A rally in the GBPJPY pair since late-June was at risk of running out of steam after the price pulled back from the 140.00 level. The same price level led to a correction in early-June, and there is potential for a double top formation this time. The economic calendar is very light for both the British Pound and Japanese Yen this week, so we may consolidate until a catalyst arrives.
Japan has been seeing a second wave of coronavirus cases since late-June and this has led to the Pound gaining against the Yen, while the country was also suffering from a heatwave which is reported to have killed 130 people, many of whom were over the age of 70.
On the economic front, it should be noted that Japan’s economy was 7.8% lower in the 3 months to June, yet the UK’s sank 20% so there is a possibility that the Pound peaked for now. Britain has also seen its own bout of virus cases recently with local lockdowns being enforced in Scotland and the North of England.

-------------------------

§ Directions
1. Do the following statements agree with the GBPJPY commentary? For each, answer yes or no and quote the words of the commentary that decide it.
(a) The heatwave in Japan is reported to have killed 130 people.
(b) Japan's economy shrank more than the UK's in the 3 months to June.
(c) The economic calendar for the British Pound is busy this week.
2. Answer these questions from the GBPJPY commentary.
(a) From what price level did the GBPJPY pair pull back?
(b) Since when has Japan been seeing a second wave of coronavirus cases?
(c) Where in Britain were local lockdowns enforced?
3. Write the next part of the GBPJPY commentary, picking up after its final sentence.

§ The data

-------------------------

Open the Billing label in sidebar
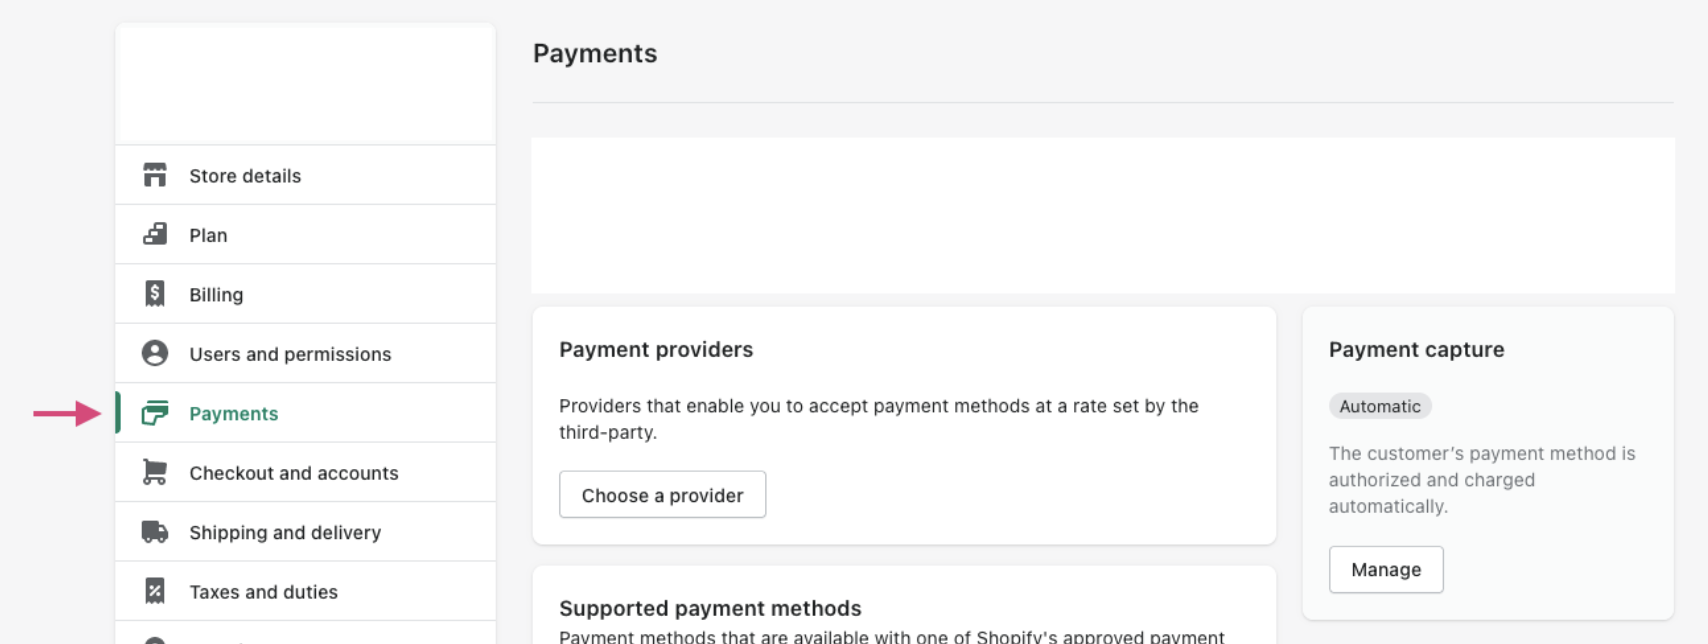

-------------------------

§ Task-by-task outputs
1.
(a) Yes: "a heatwave which is reported to have killed 130 people"
(b) No: "Japan’s economy was 7.8% lower in the 3 months to June, yet the UK’s sank 20%"
(c) No: "The economic calendar is very light for both the British Pound and Japanese Yen this week"

2.
(a) The 140.00 level
(b) Since late-June
(c) In Scotland and the North of England

3.
As we leave August and approach the winter months there is also a chance of colder weather and the Japanese Yen could provide a safe haven again if stocks are gripped by a second coronavirus wave. This dynamic led to the GBPJPY crashing to lows just shy of 124.00 Yen at the mid-March virus lows in financial markets.
Friday’s sell-off at 140 sees the GBPJPY pair testing a steep uptrend line from the late-June low and the preferred risk/reward trade here, according to me, would be a short position using 140.00 as a stop level.
If we apply Fibonacci levels to the chart we can see that 132-134 are potential support levels ahead of 130.00, which would need to hold in order to avoid a retest of the March lows.